▸ TASK
Repeat exactly, and only, the lines below starting at the line that contains "Viewport: 519px width, 1024px" and ending at the line that contains "Given: Click the fire ability on HUD wheel", inclusive of both.

(Stored items)
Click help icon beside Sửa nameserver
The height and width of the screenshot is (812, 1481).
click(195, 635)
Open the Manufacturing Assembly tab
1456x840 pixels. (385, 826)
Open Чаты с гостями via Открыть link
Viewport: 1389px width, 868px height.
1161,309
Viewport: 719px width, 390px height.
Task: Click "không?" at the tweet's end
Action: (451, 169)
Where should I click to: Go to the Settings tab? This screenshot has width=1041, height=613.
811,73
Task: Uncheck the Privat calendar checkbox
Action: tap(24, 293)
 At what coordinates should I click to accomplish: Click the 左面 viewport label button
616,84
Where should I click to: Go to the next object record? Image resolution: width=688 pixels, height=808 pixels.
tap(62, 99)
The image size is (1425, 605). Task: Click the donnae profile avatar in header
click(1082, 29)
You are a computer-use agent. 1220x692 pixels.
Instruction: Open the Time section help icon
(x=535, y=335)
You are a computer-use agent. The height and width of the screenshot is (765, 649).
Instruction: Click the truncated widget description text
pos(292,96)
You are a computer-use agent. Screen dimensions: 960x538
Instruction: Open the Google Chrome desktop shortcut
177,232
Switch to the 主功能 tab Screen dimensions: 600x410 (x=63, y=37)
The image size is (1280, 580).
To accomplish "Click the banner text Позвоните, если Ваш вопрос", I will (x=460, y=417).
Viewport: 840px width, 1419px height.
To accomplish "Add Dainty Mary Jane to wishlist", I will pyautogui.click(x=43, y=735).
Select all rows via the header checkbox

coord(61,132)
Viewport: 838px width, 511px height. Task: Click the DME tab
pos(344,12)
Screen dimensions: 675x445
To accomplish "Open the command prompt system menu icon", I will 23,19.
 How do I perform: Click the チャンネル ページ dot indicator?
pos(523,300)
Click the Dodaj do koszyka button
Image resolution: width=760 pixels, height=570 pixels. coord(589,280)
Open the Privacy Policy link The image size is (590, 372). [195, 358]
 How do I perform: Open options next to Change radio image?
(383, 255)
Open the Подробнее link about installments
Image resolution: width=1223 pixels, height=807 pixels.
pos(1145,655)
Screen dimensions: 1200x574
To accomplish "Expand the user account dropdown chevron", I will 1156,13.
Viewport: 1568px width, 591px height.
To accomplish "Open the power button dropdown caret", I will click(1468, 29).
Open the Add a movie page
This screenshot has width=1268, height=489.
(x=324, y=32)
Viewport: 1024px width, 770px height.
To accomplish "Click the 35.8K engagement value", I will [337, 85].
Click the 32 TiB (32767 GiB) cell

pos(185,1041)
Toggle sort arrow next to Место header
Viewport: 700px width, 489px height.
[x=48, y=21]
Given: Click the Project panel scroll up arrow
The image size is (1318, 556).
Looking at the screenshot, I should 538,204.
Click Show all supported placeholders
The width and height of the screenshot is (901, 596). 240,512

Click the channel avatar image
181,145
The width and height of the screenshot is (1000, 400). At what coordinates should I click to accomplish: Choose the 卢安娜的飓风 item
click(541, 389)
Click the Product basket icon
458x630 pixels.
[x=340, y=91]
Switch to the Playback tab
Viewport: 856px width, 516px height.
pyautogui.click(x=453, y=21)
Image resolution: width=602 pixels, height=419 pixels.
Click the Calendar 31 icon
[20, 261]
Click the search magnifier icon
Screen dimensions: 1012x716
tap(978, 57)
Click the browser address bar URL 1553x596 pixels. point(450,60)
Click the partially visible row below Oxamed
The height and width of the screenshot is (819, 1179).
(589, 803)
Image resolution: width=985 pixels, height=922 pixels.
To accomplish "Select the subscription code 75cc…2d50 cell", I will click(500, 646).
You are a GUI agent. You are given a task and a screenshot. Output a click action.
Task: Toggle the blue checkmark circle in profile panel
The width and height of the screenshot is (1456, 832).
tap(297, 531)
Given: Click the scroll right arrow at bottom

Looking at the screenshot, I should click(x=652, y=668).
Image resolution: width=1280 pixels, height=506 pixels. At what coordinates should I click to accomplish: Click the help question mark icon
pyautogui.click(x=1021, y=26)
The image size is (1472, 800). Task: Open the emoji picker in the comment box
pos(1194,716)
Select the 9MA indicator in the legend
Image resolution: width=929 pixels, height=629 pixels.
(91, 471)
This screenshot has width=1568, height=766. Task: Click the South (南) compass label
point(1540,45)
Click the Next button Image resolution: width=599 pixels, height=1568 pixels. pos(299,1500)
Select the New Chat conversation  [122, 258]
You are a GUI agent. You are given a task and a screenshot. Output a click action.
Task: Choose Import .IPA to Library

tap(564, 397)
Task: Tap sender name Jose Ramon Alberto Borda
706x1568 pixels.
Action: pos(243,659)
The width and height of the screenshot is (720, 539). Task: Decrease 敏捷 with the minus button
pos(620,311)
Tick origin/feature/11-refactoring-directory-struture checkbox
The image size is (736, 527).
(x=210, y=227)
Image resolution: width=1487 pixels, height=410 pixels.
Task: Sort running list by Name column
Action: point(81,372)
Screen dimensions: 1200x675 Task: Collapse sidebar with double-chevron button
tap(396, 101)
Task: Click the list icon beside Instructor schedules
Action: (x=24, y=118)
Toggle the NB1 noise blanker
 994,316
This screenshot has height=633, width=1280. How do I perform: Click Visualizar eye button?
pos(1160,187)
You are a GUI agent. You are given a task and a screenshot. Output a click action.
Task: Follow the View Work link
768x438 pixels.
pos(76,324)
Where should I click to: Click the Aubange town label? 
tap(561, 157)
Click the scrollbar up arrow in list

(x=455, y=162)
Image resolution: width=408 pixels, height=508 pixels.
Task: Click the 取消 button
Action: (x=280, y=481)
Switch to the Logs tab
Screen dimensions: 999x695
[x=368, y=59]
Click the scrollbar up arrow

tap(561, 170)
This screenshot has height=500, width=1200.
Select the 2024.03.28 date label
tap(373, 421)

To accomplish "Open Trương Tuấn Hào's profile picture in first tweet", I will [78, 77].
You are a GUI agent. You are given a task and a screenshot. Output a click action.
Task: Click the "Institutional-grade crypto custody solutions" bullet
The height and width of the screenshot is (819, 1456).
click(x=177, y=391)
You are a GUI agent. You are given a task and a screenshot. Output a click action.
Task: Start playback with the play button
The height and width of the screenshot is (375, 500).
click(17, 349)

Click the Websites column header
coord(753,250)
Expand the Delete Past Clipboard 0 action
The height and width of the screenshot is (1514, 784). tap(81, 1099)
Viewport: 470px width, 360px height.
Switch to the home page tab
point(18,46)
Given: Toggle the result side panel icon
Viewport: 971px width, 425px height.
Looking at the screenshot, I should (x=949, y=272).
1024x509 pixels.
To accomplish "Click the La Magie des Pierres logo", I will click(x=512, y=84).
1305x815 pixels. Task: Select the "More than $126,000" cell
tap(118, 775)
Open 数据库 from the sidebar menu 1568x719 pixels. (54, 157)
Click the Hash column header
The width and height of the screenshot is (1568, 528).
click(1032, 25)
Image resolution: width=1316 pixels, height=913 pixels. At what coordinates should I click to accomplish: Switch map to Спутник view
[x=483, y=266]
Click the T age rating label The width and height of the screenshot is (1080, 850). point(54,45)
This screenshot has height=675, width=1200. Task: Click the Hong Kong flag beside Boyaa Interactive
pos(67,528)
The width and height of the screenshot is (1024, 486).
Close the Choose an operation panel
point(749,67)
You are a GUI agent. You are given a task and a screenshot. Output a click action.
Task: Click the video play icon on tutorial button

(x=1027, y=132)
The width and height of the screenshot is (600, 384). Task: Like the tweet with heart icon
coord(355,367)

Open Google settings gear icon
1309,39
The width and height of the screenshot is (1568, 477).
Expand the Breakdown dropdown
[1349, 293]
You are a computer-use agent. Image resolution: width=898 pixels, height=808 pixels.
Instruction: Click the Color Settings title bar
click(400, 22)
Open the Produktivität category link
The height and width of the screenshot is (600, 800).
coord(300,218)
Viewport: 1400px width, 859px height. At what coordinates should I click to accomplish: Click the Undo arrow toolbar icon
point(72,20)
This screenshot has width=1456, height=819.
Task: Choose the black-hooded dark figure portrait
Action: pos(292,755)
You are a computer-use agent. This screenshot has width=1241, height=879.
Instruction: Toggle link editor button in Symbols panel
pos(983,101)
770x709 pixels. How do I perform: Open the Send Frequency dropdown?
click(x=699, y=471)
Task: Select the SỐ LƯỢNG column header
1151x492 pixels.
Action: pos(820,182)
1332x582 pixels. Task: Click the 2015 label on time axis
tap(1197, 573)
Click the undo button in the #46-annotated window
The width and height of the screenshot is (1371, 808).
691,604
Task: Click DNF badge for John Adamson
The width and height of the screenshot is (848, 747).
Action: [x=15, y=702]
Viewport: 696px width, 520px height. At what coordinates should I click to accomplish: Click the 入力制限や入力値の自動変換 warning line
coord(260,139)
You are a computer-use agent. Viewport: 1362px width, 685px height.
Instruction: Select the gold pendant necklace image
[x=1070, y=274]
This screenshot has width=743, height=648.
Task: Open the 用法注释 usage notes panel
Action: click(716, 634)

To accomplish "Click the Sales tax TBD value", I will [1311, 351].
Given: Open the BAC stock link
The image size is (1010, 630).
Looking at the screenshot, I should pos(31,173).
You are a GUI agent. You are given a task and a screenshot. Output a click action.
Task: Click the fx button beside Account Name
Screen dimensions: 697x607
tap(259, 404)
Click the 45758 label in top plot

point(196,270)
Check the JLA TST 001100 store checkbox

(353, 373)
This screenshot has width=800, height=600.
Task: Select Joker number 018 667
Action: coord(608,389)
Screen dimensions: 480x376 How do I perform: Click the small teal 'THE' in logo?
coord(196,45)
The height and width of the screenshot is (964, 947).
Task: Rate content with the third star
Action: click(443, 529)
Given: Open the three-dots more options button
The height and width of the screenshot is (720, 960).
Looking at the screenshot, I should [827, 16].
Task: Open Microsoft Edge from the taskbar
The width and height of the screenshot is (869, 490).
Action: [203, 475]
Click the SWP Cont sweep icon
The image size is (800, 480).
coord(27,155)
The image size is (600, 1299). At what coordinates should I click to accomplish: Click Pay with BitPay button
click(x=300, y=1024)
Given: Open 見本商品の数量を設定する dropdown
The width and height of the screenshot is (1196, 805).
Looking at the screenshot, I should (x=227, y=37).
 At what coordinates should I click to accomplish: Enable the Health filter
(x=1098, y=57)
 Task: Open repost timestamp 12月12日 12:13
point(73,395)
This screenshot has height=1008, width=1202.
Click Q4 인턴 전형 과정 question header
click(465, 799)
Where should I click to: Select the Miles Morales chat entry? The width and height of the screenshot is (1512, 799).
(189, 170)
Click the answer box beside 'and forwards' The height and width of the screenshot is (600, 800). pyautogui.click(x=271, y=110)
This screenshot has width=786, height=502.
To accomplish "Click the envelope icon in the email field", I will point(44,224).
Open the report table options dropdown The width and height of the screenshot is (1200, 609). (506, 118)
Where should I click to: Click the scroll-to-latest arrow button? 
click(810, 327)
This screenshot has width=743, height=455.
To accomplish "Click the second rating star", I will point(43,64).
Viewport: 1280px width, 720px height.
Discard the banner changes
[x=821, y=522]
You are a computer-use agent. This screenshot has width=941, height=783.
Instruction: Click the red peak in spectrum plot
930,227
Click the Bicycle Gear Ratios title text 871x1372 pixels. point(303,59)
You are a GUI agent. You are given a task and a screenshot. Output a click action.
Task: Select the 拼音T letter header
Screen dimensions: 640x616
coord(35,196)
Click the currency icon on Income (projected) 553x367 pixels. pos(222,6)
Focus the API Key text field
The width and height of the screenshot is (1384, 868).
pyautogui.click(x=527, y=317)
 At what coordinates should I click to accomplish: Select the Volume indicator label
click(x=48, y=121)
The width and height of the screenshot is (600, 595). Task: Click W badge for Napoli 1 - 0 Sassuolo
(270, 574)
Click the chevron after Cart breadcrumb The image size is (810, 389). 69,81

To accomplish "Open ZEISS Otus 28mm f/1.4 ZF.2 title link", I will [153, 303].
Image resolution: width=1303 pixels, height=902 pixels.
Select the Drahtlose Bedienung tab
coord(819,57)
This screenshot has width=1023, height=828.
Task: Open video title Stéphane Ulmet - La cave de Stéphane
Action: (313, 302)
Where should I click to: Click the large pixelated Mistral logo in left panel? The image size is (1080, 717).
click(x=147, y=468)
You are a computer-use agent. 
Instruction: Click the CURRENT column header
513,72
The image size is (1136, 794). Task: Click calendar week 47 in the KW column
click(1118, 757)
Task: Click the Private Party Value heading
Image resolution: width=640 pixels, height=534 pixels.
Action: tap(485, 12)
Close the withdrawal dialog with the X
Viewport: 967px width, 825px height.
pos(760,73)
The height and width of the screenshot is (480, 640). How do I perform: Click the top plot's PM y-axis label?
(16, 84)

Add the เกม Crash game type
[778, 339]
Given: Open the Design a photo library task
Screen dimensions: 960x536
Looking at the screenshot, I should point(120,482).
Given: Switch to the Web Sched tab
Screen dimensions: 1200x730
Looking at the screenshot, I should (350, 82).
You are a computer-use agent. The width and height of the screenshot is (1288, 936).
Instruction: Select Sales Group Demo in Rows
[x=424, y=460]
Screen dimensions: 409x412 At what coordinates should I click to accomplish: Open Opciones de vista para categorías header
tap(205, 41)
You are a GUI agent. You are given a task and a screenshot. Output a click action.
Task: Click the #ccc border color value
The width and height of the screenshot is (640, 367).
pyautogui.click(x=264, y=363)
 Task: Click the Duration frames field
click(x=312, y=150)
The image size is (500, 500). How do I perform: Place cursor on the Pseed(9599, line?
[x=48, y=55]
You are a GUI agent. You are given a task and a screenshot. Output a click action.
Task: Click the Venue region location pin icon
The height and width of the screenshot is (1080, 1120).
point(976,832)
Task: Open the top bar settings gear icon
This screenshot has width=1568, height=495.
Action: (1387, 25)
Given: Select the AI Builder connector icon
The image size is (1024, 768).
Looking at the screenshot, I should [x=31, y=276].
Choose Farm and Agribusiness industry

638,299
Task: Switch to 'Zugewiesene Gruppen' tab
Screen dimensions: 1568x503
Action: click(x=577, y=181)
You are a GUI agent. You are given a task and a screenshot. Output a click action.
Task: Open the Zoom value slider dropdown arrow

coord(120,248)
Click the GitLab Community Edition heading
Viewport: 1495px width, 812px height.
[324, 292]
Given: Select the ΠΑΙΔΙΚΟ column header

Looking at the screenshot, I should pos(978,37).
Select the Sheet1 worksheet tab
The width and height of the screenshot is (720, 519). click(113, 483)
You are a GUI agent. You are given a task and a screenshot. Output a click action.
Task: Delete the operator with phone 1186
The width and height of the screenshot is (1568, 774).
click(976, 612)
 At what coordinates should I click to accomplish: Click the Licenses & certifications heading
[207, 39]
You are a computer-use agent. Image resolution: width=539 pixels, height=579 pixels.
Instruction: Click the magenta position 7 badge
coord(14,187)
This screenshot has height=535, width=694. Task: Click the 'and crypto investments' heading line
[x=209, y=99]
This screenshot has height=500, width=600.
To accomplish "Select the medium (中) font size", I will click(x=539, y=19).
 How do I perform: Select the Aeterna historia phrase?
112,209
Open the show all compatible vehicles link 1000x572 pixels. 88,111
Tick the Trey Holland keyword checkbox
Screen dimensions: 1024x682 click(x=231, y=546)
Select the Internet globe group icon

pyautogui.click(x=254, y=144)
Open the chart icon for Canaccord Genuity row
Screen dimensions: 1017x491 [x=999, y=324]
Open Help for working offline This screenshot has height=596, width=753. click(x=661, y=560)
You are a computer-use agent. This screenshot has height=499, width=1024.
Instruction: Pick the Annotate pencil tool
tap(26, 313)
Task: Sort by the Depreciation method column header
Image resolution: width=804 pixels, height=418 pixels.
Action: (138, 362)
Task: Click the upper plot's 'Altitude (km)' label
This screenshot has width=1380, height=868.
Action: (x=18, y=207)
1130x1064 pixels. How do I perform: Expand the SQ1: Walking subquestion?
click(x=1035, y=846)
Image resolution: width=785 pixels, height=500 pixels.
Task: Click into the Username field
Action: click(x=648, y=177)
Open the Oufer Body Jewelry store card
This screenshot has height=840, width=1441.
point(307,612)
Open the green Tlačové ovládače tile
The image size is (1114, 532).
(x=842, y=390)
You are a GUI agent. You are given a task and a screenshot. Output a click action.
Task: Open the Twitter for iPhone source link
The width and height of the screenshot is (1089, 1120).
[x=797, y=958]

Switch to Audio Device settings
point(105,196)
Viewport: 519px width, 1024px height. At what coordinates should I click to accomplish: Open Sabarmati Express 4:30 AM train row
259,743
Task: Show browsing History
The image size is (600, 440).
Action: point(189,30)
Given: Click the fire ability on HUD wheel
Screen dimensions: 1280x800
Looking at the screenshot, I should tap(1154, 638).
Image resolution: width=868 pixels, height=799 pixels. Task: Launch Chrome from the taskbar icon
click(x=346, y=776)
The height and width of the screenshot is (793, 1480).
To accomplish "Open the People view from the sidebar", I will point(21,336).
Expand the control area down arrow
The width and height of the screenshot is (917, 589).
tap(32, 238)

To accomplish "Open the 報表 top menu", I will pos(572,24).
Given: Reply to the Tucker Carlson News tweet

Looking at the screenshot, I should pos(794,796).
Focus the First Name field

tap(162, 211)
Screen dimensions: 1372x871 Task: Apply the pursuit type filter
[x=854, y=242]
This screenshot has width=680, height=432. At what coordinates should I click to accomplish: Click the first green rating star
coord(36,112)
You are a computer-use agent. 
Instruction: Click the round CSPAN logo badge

▸ TASK RESPONSE
Viewport: 519px width, 1024px height. At what coordinates should I click to accomplish: Open Sabarmati Express 4:30 AM train row
259,743
Task: Show browsing History
The image size is (600, 440).
Action: point(189,30)
Given: Click the fire ability on HUD wheel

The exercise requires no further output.